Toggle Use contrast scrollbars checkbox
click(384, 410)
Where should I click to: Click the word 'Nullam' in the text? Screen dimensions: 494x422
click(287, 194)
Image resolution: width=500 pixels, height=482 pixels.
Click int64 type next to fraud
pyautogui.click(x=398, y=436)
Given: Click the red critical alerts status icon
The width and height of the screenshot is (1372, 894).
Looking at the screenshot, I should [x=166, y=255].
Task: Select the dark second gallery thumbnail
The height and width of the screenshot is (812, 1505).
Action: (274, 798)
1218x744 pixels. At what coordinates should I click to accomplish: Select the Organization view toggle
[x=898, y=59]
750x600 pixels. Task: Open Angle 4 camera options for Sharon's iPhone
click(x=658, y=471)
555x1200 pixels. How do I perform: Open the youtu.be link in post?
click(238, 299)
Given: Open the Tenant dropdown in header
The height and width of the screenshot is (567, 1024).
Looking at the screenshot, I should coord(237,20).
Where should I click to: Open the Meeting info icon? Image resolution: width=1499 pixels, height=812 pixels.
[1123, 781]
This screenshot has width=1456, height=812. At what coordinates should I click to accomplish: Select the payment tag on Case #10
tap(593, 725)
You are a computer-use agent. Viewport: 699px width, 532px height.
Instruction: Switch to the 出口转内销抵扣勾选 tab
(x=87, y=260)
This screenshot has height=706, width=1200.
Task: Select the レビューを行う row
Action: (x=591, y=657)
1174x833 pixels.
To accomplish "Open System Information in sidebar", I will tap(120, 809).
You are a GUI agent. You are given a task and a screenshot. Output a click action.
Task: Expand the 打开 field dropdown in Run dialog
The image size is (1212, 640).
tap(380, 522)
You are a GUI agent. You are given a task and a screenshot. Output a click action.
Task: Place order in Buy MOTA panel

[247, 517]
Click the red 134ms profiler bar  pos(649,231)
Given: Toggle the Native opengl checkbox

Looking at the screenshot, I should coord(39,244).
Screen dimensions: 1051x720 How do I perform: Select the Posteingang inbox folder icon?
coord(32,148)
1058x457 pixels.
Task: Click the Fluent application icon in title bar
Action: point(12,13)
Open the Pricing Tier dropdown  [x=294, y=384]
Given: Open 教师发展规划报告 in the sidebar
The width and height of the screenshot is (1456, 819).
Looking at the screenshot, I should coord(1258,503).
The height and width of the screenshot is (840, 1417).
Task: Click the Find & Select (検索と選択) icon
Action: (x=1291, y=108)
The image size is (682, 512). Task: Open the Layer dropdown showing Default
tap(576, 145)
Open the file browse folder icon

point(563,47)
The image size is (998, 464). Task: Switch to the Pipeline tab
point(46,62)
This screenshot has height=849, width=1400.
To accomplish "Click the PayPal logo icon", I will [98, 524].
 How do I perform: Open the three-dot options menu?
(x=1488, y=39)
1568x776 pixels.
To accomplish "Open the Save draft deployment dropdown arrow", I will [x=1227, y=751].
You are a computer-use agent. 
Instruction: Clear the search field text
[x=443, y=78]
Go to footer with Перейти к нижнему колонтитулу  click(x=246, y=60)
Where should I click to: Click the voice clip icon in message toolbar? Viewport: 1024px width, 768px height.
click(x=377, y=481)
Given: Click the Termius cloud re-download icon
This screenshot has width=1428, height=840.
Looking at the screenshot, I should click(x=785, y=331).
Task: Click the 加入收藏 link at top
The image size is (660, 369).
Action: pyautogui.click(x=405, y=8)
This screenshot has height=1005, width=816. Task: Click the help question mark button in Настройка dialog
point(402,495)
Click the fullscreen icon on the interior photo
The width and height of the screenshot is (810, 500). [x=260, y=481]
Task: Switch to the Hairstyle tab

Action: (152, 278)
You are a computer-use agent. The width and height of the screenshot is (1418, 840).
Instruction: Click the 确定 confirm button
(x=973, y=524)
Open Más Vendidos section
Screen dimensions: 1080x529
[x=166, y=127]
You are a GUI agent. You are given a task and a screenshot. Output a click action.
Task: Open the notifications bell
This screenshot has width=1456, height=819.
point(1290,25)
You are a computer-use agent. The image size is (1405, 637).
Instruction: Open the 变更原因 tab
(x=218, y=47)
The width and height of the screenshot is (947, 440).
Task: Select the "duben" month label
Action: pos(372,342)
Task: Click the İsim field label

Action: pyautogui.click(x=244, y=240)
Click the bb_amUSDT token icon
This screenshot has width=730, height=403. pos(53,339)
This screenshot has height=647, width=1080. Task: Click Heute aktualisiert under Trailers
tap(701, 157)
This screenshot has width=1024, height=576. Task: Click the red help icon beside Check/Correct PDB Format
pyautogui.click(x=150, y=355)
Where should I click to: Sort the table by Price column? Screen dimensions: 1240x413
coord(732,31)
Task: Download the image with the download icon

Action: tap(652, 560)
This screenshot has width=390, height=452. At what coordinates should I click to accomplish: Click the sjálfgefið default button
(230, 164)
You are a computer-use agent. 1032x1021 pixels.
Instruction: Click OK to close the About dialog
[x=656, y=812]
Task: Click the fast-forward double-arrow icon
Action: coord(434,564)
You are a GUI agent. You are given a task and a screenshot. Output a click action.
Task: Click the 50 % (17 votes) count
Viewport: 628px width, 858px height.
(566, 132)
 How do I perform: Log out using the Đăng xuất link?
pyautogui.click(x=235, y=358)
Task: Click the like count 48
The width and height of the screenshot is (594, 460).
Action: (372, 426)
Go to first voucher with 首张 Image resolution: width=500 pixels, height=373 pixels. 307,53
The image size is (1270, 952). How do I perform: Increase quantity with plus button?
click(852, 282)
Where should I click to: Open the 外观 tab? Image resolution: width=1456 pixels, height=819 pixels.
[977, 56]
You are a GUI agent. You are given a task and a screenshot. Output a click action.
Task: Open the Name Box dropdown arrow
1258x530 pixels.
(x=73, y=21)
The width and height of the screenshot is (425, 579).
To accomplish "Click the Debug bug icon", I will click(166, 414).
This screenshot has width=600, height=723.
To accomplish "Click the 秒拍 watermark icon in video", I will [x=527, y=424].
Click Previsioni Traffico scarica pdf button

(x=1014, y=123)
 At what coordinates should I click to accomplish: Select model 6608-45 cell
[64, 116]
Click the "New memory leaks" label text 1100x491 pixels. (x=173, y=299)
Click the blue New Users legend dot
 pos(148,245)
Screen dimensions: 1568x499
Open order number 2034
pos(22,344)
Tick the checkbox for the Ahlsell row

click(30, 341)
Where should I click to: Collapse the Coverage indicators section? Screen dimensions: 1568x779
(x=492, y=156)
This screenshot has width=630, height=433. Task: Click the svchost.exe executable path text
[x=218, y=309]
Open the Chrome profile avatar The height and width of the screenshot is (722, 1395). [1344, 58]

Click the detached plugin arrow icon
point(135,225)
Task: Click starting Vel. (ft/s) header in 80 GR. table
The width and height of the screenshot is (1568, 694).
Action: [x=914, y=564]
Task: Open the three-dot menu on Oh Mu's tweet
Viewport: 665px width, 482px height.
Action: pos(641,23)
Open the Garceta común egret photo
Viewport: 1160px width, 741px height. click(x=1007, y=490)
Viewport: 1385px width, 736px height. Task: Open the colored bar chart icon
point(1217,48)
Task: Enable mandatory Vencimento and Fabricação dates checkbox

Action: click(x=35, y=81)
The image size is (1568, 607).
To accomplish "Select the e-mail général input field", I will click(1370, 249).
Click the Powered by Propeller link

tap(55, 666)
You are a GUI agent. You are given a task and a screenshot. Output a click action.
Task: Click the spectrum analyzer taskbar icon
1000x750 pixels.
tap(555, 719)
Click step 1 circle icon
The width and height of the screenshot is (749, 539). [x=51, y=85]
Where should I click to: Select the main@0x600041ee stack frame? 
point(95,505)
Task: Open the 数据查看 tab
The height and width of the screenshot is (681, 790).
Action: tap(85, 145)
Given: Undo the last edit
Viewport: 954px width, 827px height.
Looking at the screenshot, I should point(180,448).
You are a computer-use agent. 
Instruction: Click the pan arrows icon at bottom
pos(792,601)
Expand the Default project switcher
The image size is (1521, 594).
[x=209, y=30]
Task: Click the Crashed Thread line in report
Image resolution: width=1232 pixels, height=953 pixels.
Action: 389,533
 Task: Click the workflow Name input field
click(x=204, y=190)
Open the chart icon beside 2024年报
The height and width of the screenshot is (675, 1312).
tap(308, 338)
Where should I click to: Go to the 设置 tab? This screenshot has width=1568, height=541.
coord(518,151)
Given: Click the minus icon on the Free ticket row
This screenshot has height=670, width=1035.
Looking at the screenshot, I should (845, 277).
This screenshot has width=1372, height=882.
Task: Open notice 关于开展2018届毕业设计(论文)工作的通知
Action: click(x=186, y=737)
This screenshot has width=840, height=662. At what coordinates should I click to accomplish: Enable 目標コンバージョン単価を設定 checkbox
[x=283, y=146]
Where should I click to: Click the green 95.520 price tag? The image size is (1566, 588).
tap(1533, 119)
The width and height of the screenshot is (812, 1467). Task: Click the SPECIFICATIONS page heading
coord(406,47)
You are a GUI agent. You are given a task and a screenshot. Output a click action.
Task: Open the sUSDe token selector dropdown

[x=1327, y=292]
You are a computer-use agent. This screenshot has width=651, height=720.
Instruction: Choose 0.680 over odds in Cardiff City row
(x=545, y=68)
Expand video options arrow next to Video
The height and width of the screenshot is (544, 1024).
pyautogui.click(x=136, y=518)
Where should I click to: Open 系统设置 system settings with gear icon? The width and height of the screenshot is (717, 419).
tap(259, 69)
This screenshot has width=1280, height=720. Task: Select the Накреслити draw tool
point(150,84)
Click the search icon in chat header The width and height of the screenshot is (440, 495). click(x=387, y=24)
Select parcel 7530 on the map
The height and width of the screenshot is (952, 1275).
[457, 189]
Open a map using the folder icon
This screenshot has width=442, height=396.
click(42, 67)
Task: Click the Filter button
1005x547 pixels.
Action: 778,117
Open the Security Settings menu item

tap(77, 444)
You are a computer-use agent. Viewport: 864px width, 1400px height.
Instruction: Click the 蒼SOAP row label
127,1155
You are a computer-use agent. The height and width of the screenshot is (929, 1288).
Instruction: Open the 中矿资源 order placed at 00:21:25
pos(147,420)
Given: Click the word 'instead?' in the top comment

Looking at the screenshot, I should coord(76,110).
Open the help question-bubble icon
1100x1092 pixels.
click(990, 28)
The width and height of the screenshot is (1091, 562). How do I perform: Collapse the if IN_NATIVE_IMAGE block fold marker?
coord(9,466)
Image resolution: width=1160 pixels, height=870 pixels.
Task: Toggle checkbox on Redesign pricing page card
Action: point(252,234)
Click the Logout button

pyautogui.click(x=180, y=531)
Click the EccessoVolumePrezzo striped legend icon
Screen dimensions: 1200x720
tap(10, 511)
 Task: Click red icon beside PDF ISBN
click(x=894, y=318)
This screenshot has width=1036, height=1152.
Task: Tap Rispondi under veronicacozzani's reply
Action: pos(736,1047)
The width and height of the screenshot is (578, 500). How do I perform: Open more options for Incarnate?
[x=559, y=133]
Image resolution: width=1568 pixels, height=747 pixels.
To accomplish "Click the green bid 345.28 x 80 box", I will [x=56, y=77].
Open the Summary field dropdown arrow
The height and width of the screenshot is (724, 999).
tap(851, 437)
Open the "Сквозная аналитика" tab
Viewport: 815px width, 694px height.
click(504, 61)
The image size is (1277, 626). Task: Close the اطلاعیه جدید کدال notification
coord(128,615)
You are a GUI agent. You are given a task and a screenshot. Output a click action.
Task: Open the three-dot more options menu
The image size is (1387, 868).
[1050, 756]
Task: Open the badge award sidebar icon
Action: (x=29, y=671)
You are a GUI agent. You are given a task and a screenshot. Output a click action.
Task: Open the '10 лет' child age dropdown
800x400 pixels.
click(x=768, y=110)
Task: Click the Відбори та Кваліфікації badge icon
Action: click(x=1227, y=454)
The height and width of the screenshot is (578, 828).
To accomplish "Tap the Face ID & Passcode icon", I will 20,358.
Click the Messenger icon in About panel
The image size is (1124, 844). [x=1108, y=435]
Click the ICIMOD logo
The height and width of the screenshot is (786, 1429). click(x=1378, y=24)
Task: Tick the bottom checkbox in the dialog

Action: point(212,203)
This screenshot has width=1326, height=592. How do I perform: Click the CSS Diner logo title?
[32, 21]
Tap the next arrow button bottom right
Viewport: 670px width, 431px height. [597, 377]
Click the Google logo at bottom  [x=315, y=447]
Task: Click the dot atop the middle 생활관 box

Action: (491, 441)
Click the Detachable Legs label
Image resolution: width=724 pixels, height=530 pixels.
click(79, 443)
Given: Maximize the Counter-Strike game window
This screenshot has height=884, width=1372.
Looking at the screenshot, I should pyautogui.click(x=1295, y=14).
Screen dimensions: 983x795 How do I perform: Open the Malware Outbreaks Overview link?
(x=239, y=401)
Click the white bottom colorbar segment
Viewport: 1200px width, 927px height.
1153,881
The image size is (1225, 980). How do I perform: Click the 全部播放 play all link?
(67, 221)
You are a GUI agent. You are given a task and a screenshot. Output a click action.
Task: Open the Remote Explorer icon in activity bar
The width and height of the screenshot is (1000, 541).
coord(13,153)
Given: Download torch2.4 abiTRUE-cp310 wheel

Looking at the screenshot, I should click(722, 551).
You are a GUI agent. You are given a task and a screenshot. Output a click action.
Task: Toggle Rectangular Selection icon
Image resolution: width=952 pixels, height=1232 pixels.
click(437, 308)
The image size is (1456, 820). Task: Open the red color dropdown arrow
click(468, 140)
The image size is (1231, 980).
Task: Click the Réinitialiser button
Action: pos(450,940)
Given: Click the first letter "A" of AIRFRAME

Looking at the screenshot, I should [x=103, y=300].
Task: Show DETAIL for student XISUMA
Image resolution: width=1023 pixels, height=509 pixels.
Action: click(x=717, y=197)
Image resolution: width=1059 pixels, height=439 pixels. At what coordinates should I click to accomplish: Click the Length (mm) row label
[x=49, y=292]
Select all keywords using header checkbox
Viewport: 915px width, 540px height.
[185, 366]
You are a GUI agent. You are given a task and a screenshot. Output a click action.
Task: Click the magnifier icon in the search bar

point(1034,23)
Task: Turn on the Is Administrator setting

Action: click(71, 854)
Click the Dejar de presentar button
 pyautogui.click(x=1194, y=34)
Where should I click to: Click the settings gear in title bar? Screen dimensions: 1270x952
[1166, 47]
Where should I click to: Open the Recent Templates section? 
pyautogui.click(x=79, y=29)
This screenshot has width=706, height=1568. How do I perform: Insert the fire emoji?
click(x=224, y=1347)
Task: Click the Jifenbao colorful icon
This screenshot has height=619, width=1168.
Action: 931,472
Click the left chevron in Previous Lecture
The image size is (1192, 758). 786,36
________________________________________
OBJECTIVE:
Locate each line in the items above that contains the word "beside" and copy every such line in full.

ANSWER TO THE PROBLEM:
This screenshot has width=1024, height=576. Task: Click the red help icon beside Check/Correct PDB Format
Open the chart icon beside 2024年报
 Task: Click red icon beside PDF ISBN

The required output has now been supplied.